En plus de l’omniprésence de la critique du capitalisme, le discours féministe et sur l’égalité des sexes est également le fil rouge du film. Fury Road et son univers ultra-violent est un symbole sur le long et dur chemin qu’affrontent les femmes au quotidien pour acquérir leurs droits fondamentaux ainsi que leurs libertés. Cette lutte qui est incarnée bien évidemment par le personnage de l’Imperator Furiosa interprété avec brio par une Charlize Theron totalement habitée. Elle en vole même la vedette à Tom Hardy qui reprend parfaitement le flambeau de Mel Gibson dans le rôle de Max Rockatansky. Son personnage d’une grande force et d’une grande émotion mérite amplement de figurer au panthéon des personnages iconiques comme l’étaient Sigourner Weaver dans le rôle d’Ellen Ripley dans la saga Alien et Linda Hamilton dans le rôle de Sarah Connor dans la saga Terminator. Mais Charlize Theron n’est pas la seule femme forte du métrage, elles le sont toutes à leur manière que ce soit par leurs forces physiques et psychologiques mais également par leurs moments de douceurs et intimistes. L’exemple intimiste le plus flagrant étant les échanges entre les deux personnages Capable (Riley Keough) et Nux (Nicholas Hoult), pour désendoctriner ce dernier de nombreuses années de formatage sectaire. Mais le symbole le plus marquant du film sur la libération de la femme, sous le joug du patriarcat, est clairement la scène où les épouses forcées d’Immortan Joe se libèrent de son emprise en retirant au coupe-boulon leurs ceintures de chasteté.

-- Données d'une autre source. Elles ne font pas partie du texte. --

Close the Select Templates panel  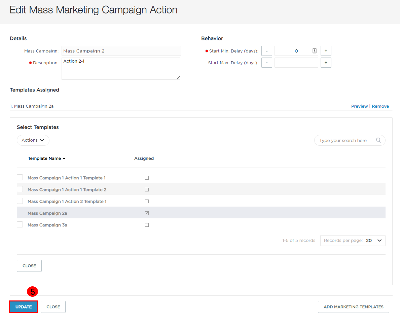tap(29, 265)

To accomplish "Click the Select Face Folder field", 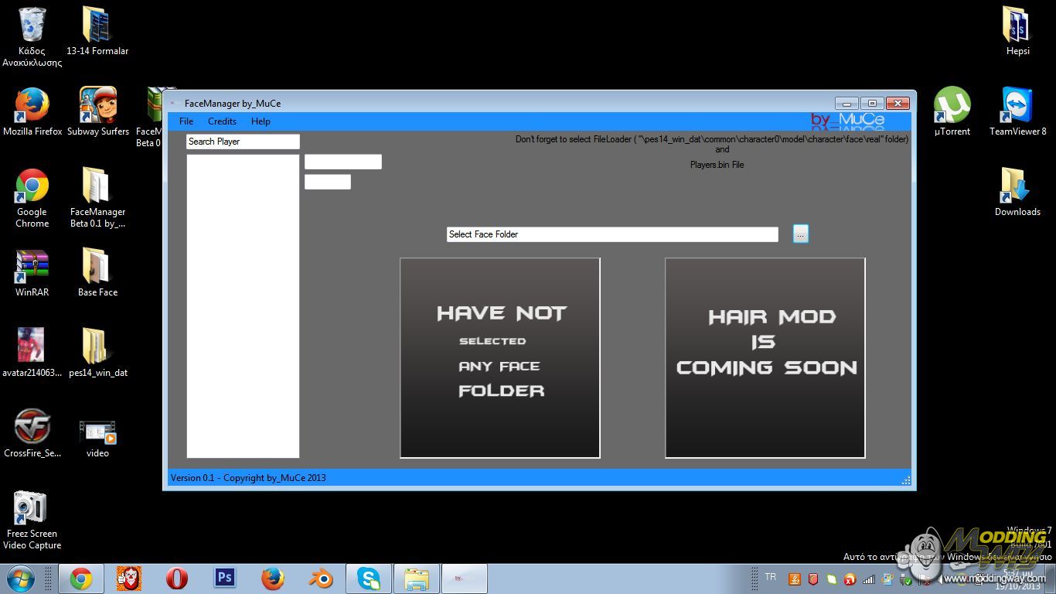I will pyautogui.click(x=611, y=234).
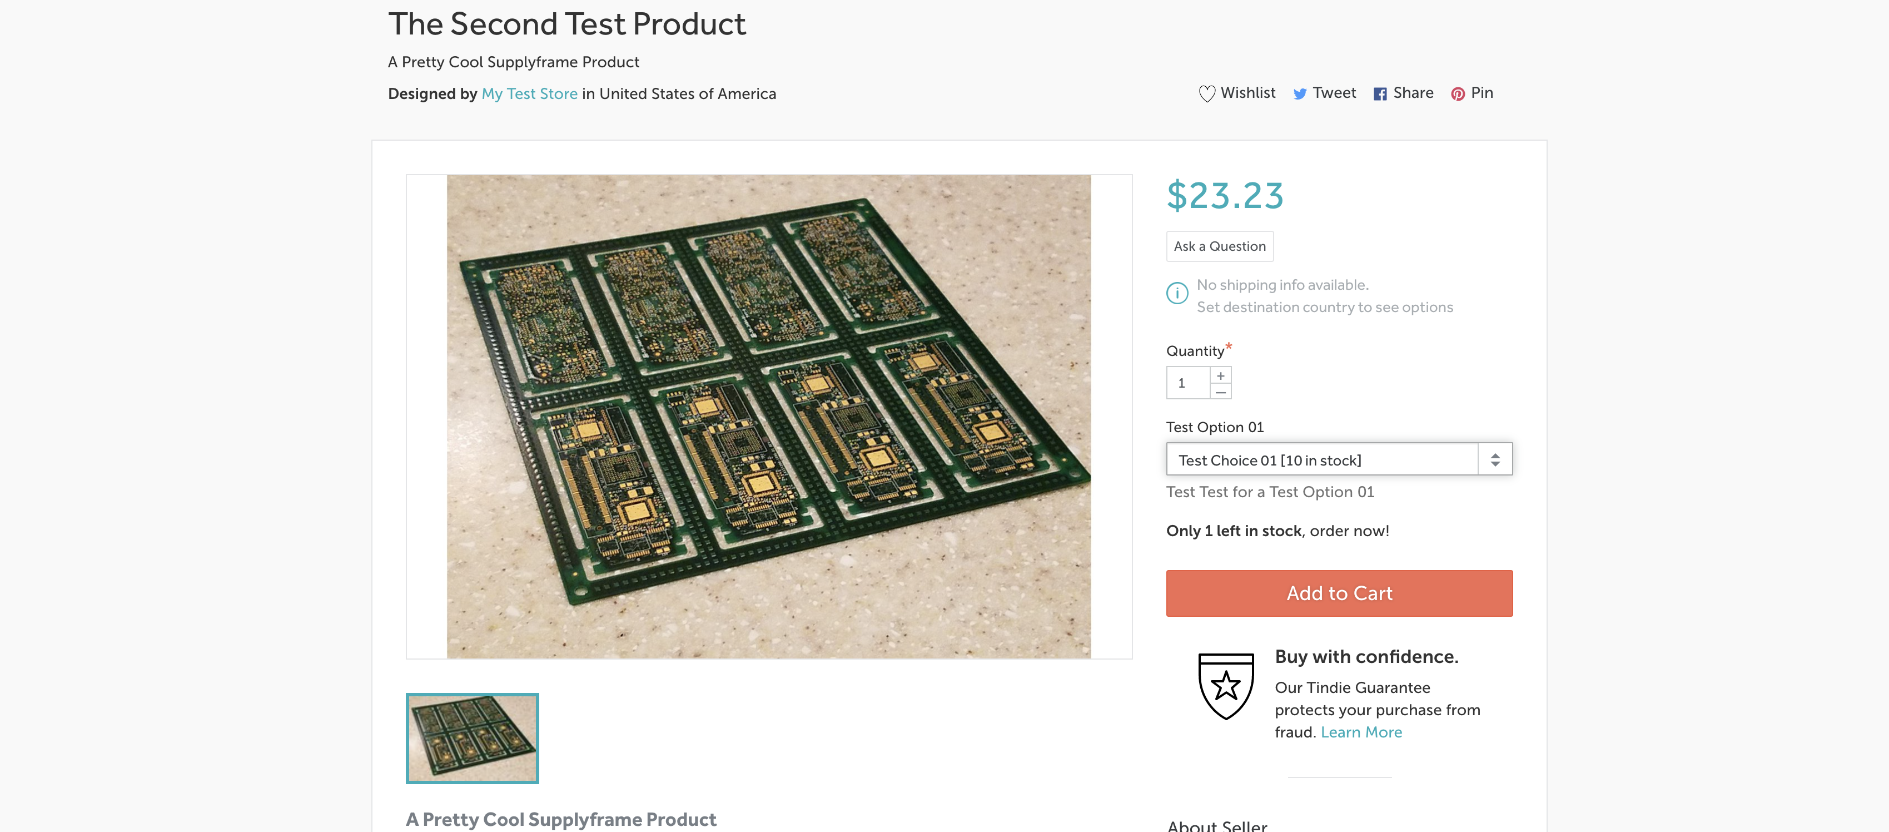The width and height of the screenshot is (1889, 832).
Task: Click the Tweet text link
Action: 1334,93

Au-delà de l’aspect politisé et engagé du film, Mad Max : Fury Road est un véritable tour de force en terme de mise en scène. Découpage millimétré, montage d’une fluidité et d’une lisibilité déconcertante, notamment grâce à un sens du cadre et du placement des comédiens extrêmement méticuleux pour ne pas perdre une seconde du film en cherchant les différents protagonistes à l’image. Non satisfait de nous en mettre plein la vue avec ses multiples cascades hallucinantes et ses money shots à la pelle, Mad Max : Fury Road, possède probablement une des plus belles photographies depuis de nombreuses années. De ce fait, certaines séquences seront gravées à jamais dans l’histoire du cinéma, la séquence de la tempête de sable et les splendides nuits américaines (notamment celle du marais) en ligne de mire. Pour couronner le tout, l’excellente bande originale électrique de Junkie XL vient fusionner à merveille l’extase auditif à la maestria visuelle pour nous captiver totalement, nous laissant quasiment aucun répit ou presque.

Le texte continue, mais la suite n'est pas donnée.